下面对本发明方法和现有技术或者市售商业试剂提取方法进行对比。

本发明方法与商业试剂提取方法的对比实验

目前市面上用于外泌体提取的试剂主要来自SBI公司的ExoQuick系列和ThermoFisher公司的Total Exosome Isolation Reagent系列，二者具相似的原理与相当的提取纯度。此处对比了ThermoFisher公司所产试剂适用于血清的产品与本发明（实施例3）在同一血清样品中的提取效果。

商业试剂提取方法，包括下列步骤：

(1)取血清200 μL，放入新的EP管中；

(2)加入40 μL Total Exosome Isolation Reagent (from Serum)，混匀；

(3)4℃孵育30 min；

(4)取出上述混合物，10,000×g离心10 min；

(5)去上清，加入20 μL DPBS重悬沉淀，得到外泌体溶液。

对上述得到的外泌体与实施例3得到的外泌体进行纯度检测，结果见图2。

图2中，A为商业试剂提取的外泌体结果，B为本发明提取的外泌体纯度结果。图2结果表明，本发明提取的外泌体纯度与商业试剂相当。同时，本发明在操作上较商业试剂耗时更短，且具成本优势。

提取体系的对比实验

对比外泌体的试剂盒中各组分在最低浓度、最高浓度及本发明浓度下的外泌体提取效果。

具体提取方法如下：

分别配制本发明的孵育缓冲液（DPBS + 90 mM Tris•HCl + 90 mM EDTA，pH=7.2）；高浓度孵育缓冲液（DPBS + 250 mM Tris•HCl + 200 mM EDTA, pH=7.2），低浓度孵育缓冲液（DPBS + 50 mM Tris•HCl + 50 mM EDTA, pH=7.2）。

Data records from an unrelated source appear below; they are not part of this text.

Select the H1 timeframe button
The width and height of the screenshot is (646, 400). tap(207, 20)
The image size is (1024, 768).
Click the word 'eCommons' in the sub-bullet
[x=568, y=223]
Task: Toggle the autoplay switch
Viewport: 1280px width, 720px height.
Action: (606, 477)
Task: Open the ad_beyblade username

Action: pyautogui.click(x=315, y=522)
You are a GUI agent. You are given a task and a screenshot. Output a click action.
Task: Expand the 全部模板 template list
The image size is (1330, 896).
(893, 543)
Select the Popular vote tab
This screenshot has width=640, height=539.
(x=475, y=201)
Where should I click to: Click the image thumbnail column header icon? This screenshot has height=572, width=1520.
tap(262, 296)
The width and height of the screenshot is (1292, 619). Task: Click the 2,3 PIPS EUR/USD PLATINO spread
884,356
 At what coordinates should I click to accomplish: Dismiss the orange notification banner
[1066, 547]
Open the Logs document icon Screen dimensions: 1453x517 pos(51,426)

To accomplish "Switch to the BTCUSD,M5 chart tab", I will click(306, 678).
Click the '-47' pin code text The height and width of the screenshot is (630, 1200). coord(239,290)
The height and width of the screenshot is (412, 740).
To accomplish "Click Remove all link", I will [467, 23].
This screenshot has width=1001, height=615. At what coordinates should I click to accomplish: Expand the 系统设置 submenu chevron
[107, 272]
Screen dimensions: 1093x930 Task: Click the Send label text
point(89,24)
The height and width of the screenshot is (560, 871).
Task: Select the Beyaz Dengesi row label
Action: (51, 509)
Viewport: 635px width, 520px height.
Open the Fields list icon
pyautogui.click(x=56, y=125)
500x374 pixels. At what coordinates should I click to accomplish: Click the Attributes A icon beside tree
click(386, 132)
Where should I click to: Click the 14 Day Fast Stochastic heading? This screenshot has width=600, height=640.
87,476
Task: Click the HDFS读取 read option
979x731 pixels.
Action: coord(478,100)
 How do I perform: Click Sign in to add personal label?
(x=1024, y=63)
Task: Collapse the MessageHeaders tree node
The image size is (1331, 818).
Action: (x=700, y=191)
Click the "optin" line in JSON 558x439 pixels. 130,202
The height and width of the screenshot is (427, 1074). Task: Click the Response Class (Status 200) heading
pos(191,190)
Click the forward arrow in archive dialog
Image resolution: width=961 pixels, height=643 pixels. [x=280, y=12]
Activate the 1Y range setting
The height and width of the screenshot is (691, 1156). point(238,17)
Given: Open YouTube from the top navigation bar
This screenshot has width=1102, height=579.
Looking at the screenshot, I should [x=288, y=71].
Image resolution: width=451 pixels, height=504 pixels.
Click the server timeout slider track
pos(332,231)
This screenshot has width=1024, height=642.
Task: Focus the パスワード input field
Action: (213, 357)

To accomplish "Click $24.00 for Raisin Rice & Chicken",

配制蛋白酶K储液（20 mg/mL），低浓度蛋白酶K储液（5 mg/mL），高浓度蛋白酶K储液（40 mg/mL）。

取三个新的EP管，每管加入200 μL血清，根据所加入的试剂的浓度不同分为下列三个试验组进行对比。其中包括：高浓度组使用100 μL的高浓度孵育缓冲液和10 μL的高浓度蛋白酶K储液；低浓度组使用100 μL的低浓度孵育缓冲液和10 μL的低浓度蛋白酶K储液；本发明组使用100 μL的孵育缓冲液和10 μL的蛋白酶K储液。

将上述混合物在室温孵育10 min；将混合物转移至叠层离心过滤装置的过滤管内，3,000×g离心10 min；收集超滤管内截留液，进行外泌体纯度检测。纯度检测结果见图3。

外泌体纯度检测结果表明（图3），本发明组与低浓度组所得外泌体浓度相当，分别为2.73×10⁸颗粒/mL与2.04×10⁸颗粒/mL；但本发明所得外泌体颗粒直径主要（>80%）集中分布于200 nm以下区域内，而低浓度组所得产物仅有约60%处于200nm以下区域，存在较多大颗粒。

同时，本发明组与高浓度组相比，在颗粒直径分布上相当；而在提取的外泌体浓度上，高浓度组提取的总颗粒浓度（1.20×10⁸颗粒/mL）仅为本发明提取的颗粒浓度（2.73×10⁸颗粒/mL）的约50%。

综上，本发明缓冲液以及蛋白酶K工作浓度下所得到的外泌体最佳。

外泌体的透射电镜检测

对本发明实施例3从血浆样品中提取的外泌体，用2 mL DPBS洗涤截留物两次，离心，收集超滤管内截留液，固定于铜网上并染色，进行透射电镜检测。结果见图4。

图4结果显示：本发明从血浆提取的外泌体具完整包膜结构，同时直径在30-150 nm的范围以内，符合文献报道的特征。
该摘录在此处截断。